On the basis of the predicted results and the \(R^2\) value I would not recommend replacing the permeability lab experiment.

Exercise 6.3

6.3. A chemical manufacturing process for a pharmaceutical product was discussed in Sect. 1.4. In this problem, the objective is to understand the relationship between biological measurements of the raw materials (predictors), measurements of the manufacturing process (predictors), and the response of product yield. Biological predictors cannot be changed but can be used to assess the quality of the raw material before processing. On the other hand, manufacturing process predictors can be changed in the manufacturing process.
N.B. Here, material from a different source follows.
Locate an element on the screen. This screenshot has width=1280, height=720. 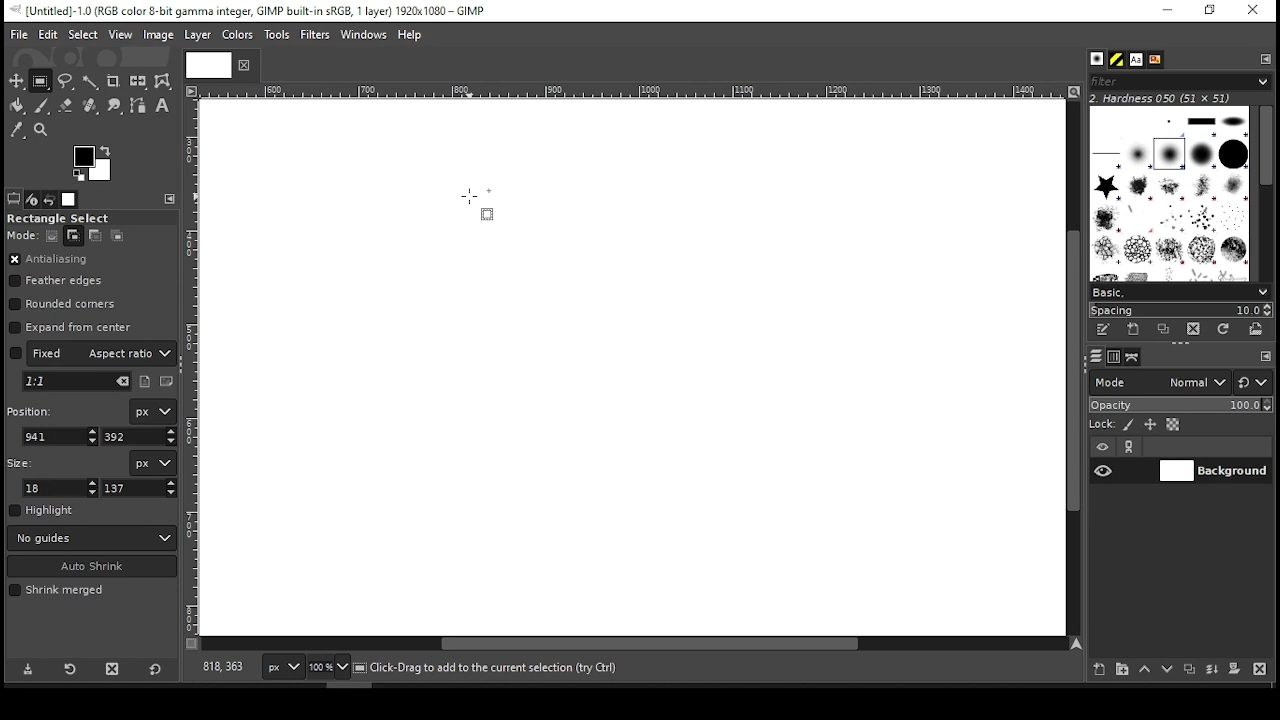
save tool preset is located at coordinates (30, 668).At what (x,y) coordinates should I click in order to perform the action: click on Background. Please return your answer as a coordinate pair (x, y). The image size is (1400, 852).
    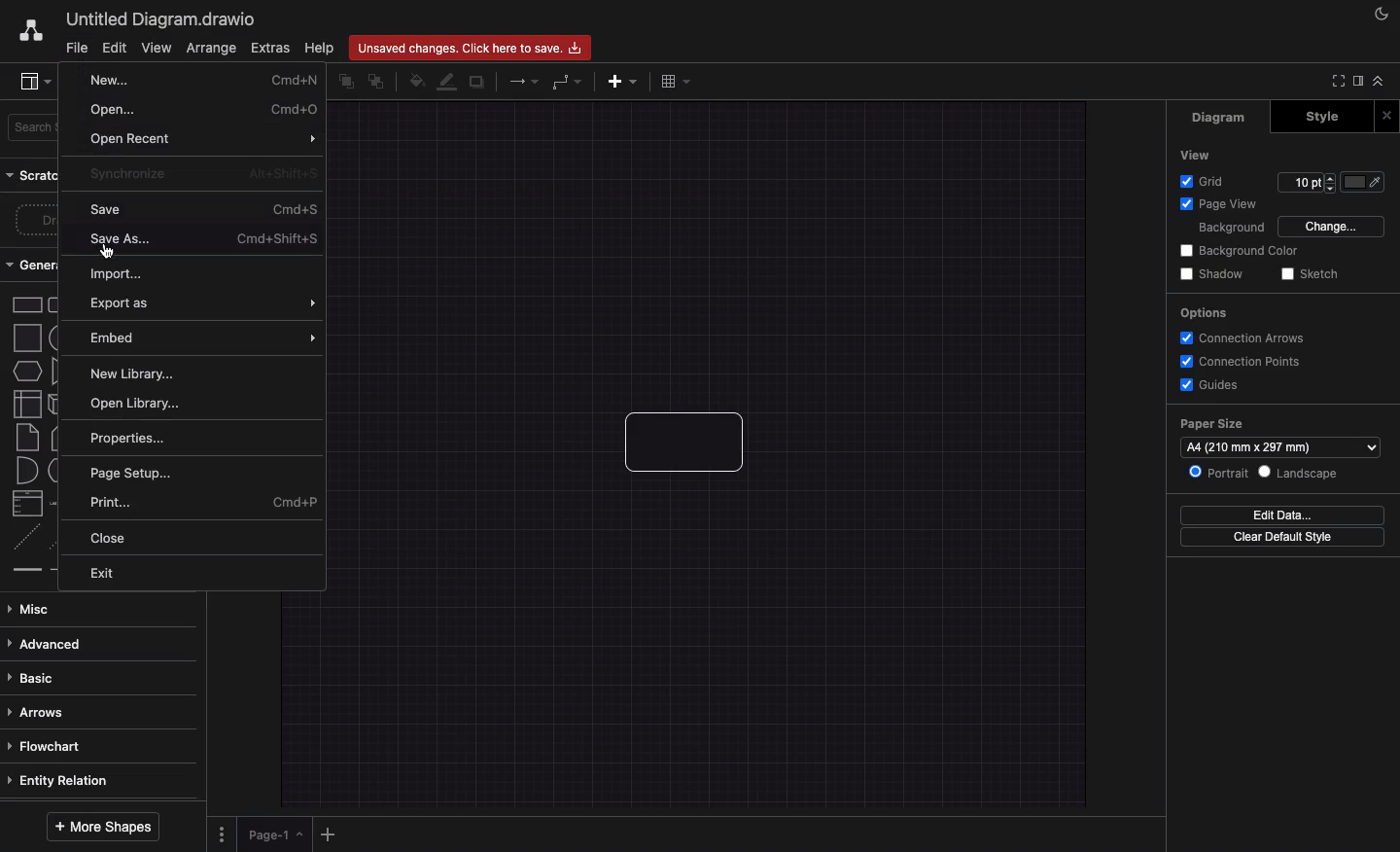
    Looking at the image, I should click on (1231, 228).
Improving product yield by 1 % will boost revenue by approximately one hundred thousand dollars per batch:

  1. Start R and use these commands to load the data:
data(ChemicalManufacturingProcess)

# The matrix processPredictors contains the 57 predictors (12 describing
# the input biological material and 45 describing the process predictors)
# for the 176 manufacturing runs. yield contains the percent yield for each
# run.

chem.full = ChemicalManufacturingProcess
names(chem.full)
##  [1] "Yield"                  "BiologicalMaterial01"  
##  [3] "BiologicalMaterial02"   "BiologicalMaterial03"  
##  [5] "BiologicalMaterial04"   "BiologicalMaterial05"  
##  [7] "BiologicalMaterial06"   "BiologicalMaterial07"  
##  [9] "BiologicalMaterial08"   "BiologicalMaterial09"  
## [11] "BiologicalMaterial10"   "BiologicalMaterial11"  
## [13] "BiologicalMaterial12"   "ManufacturingProcess01"
## [15] "ManufacturingProcess02" "ManufacturingProcess03"
## [17] "ManufacturingProcess04" "ManufacturingProcess05"
## [19] "ManufacturingProcess06" "ManufacturingProcess07"
## [21] "ManufacturingProcess08" "ManufacturingProcess09"
## [23] "ManufacturingProcess10" "ManufacturingProcess11"
## [25] "ManufacturingProcess12" "ManufacturingProcess13"
## [27] "ManufacturingProcess14" "ManufacturingProcess15"
## [29] "ManufacturingProcess16" "ManufacturingProcess17"
## [31] "ManufacturingProcess18" "ManufacturingProcess19"
## [33] "ManufacturingProcess20" "ManufacturingProcess21"
## [35] "ManufacturingProcess22" "ManufacturingProcess23"
## [37] "ManufacturingProcess24" "ManufacturingProcess25"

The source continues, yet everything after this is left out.